-- Opening Marker --

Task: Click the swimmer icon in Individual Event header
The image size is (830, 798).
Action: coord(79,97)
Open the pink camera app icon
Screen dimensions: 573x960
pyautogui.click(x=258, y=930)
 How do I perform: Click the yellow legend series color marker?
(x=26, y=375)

-- Closing Marker --

ASSIGNMENT:
From the line that holds "Open the pink camera app icon" to the last line of the records above, print each line exactly. Add nothing else.

RESULT:
Open the pink camera app icon
Screen dimensions: 573x960
pyautogui.click(x=258, y=930)
 How do I perform: Click the yellow legend series color marker?
(x=26, y=375)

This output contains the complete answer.